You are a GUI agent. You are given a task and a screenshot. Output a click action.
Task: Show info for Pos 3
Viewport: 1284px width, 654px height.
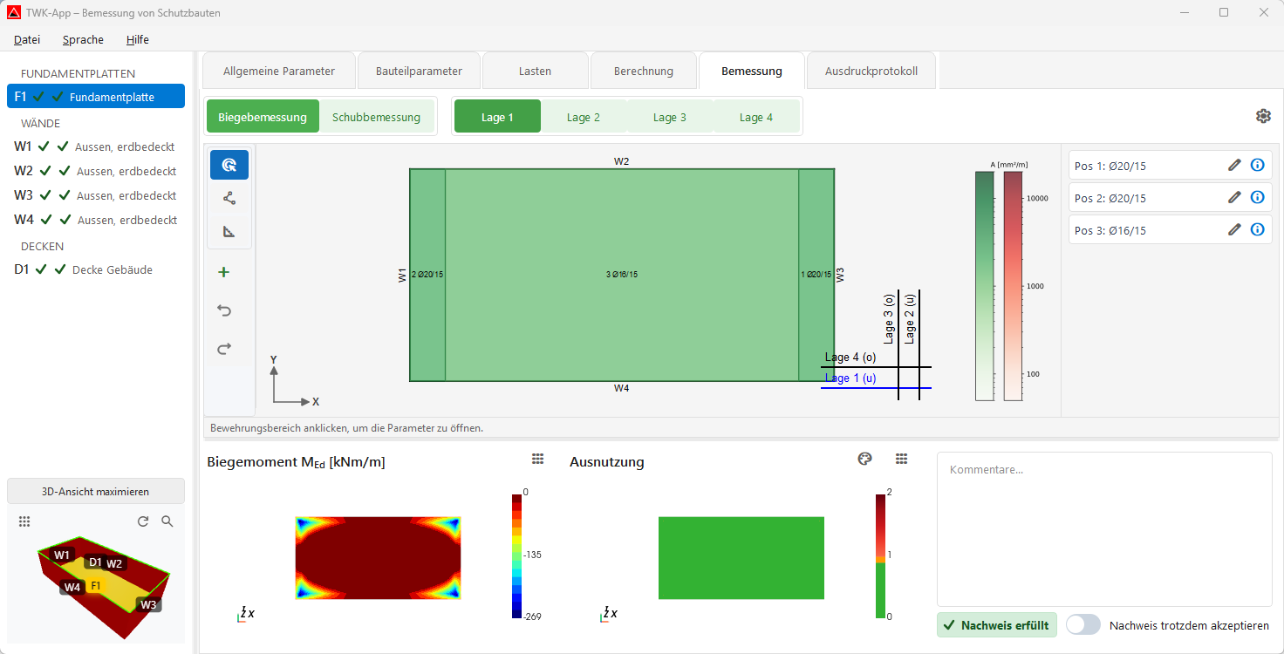pyautogui.click(x=1257, y=229)
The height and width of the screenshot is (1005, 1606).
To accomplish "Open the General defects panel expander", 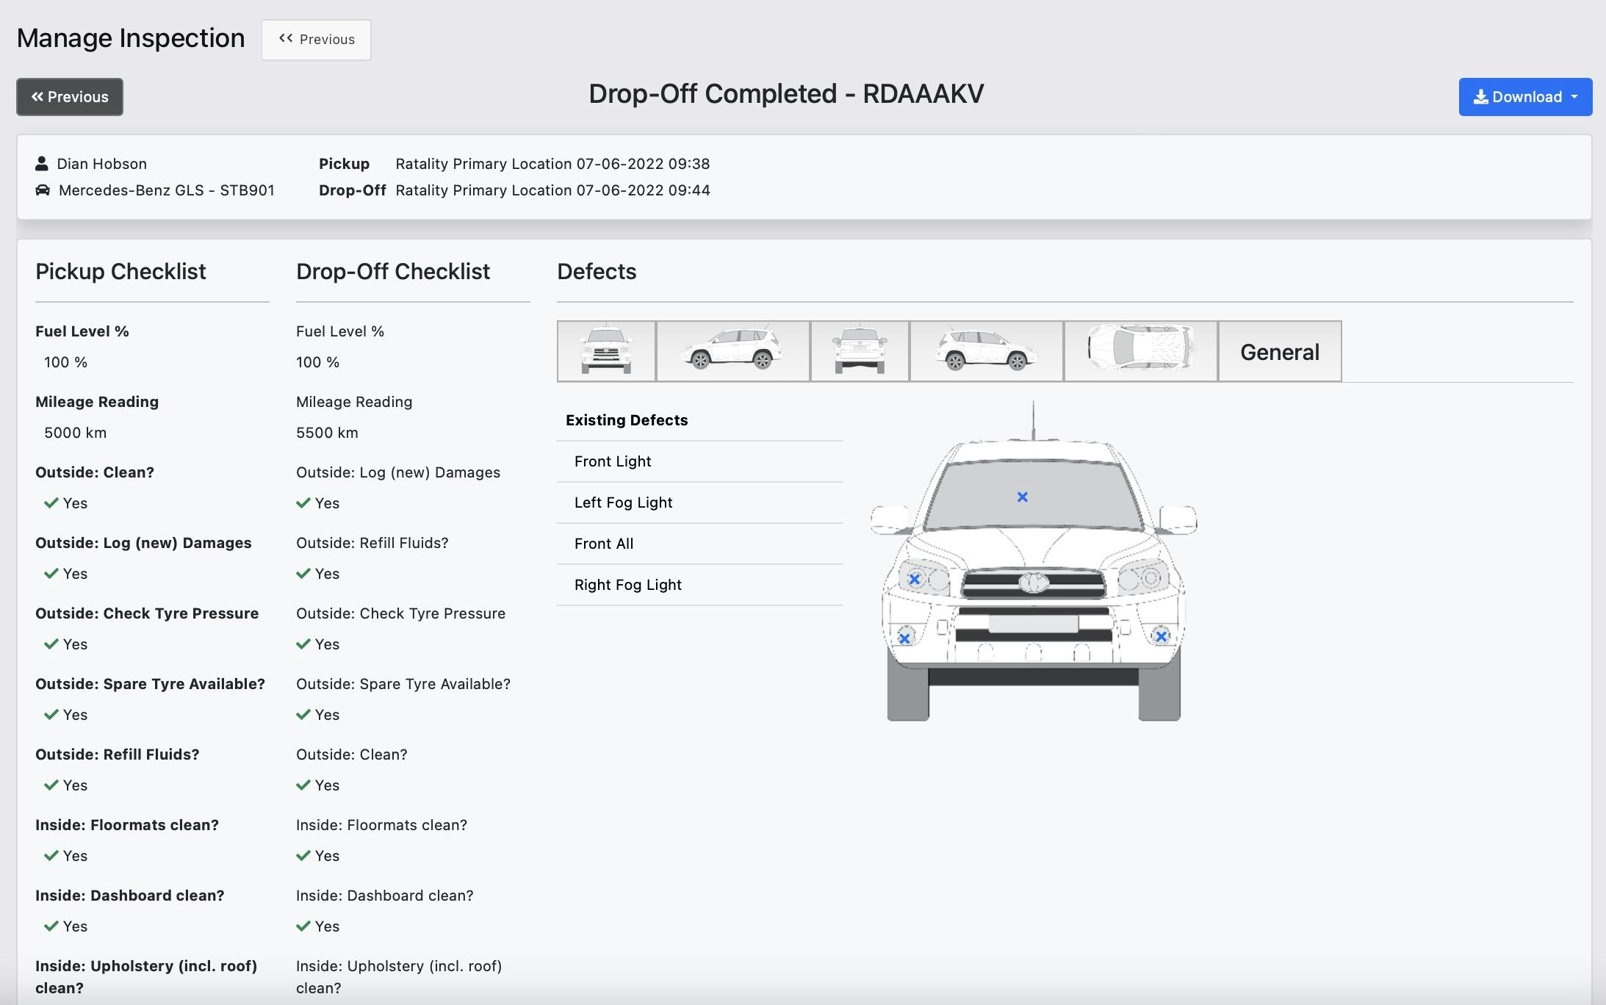I will [x=1278, y=350].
________
▶ **TASK TO COMPLETE**:
Across all the records above, count the lines that contain "screenshot" and reply with only the number.

▶ **PROBLEM SOLUTION**:
2